My Nigerian brother. Your children are my children and my children are yours. We do not want our children to become paralyzed and we do not want the children of our neighbors and friends to become sick with polio.

Whether we live in the biggest city or the smallest village the same truths are true. Water flows down hill, fire consumes fuel wood and the sky gives us sunshine and rain. If we cut ourselves while working or preparing food, our blood is the same color. Red. At the end of our days on earth we all pass on.

The truth about polio, my brother, is also true in all countries and homes. It is a disease caused by a virus that is spread from person to person. It is a very tricky disease because only one child in 10 who catches the disease will become sick. The other nine children can carry the disease and pass it on to his or her friends without ever knowing he or she is infected. That is why immunization -- giving the vaccine to every single child in every single village or city in every country on earth -- is the only way to end polio forever.

If you or I say you we not believe in the vaccine and won't vaccinate our children, we put at risk all the children in our village and city.

Immunization has been known for at least three centuries since Englishman Edward Jenner discovered that he could defeat smallpox in 1796 by giving a patient a small dose of cowpox. Smallpox has now been so completely eradicated world wide that our children no longer need immunization. The virus is gone except for a few samples in medical research labs.To reach the distant corners of the world where polio still lurks, Bill Gates' foundation has pledged $1 billion. Rotary International has given $500 million.

The U.S. Agency for International Development and the world Health Organization are offering free vaccinations worldwide.

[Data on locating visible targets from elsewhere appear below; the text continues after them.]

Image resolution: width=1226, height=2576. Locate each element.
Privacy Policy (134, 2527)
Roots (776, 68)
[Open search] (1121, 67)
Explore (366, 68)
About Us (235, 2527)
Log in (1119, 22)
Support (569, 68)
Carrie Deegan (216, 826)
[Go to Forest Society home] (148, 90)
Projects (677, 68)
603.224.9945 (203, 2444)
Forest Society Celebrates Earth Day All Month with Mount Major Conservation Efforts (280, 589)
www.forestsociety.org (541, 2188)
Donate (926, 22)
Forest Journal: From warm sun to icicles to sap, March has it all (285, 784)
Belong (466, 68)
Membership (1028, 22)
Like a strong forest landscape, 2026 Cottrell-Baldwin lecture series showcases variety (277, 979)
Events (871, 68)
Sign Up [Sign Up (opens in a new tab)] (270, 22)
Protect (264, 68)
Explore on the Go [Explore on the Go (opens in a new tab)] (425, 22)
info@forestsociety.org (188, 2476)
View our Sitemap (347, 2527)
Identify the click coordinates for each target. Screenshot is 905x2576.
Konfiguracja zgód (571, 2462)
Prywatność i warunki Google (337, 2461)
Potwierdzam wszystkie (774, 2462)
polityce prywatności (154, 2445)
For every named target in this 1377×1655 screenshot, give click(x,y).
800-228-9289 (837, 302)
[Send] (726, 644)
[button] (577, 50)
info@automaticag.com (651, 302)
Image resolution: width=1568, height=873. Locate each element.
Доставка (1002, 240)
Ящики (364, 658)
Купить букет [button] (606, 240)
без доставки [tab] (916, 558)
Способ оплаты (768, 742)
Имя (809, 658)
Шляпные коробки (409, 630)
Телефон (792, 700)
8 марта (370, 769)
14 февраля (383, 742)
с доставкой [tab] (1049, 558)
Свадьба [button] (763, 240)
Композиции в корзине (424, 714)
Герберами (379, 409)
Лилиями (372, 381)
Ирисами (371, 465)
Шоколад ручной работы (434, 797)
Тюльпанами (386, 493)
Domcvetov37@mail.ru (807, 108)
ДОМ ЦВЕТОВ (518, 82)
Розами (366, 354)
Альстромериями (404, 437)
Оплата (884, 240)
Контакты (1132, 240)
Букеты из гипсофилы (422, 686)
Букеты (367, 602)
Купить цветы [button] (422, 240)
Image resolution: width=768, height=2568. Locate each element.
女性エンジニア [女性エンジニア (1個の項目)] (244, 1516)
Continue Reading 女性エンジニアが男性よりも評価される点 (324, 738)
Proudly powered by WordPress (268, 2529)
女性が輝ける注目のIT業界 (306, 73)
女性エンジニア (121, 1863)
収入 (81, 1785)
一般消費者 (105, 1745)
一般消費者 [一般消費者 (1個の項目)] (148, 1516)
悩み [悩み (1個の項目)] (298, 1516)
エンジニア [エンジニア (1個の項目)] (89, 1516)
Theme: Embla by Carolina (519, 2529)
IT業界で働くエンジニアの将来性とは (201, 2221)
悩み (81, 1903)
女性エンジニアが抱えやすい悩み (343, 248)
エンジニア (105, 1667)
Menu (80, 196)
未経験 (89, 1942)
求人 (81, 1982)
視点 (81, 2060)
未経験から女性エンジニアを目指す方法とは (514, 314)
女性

My Nigerian brother. You know that when you lift up a hot pot you use a cloth so you are not burned. When you have headache or other pain, aspirin can help. When the kids are sick, penicillin from the pharmacy or the clinic can make them healthy. Even your cow and your chickens can be treated with medicine for worms and other parasites.

Modern life does not necessarily pit our traditions and religious beliefs against the advances of science and education. Any father or mother, any mullah or priest would want to prevent children from becoming paralyzed.

For some unknown reason, however, some Muslim preachers have taught that polio vaccines are anti-Islamic and the vaccines are part of a conspiracy intended to sterilize Muslim girls. This is not true. And to answer any concerns that vaccines may be made with non-Halal ingredients that are forbidden to Muslims, polio vaccines are now being produced in Muslim Indonesia under strict halal supervision. .My Nigerian friend. Even if you are willing to risk the health of your own children by refusing the polio vaccine, you have not the right to put at risk the health of all your neighbors' children. After Northern Nigerian religious leaders advised people to refuse the vaccine, polio quickly spread and was passed on by pilgrims at the Hajj in Mecca to Muslims from Indonesia and other countries.

Now some mullahs and anti-Western Islamist militants in Pakistan and Afghanistan have advised people not to accept the vaccine. They have even slaughtered young local women working on the vaccine program -- women who risked and lost their lives trying to protect all of our children. The militants say the vaccine program was used as a cover to locate Osama bin Laden who was killed by U.S. special forces in Pakistan.

Some health experts criticized the use of vaccine programs to collect intelligence for military activities. Health workers should always be seen as neutral humanitarian helpers who can go on all sides of conflict to offer medical care and vaccination.

My brother, do not allow the mistakes of the past -- and the mistaken ideas of ill-informed people -- to let polio emerge back into the world to cripple our sons and daughters.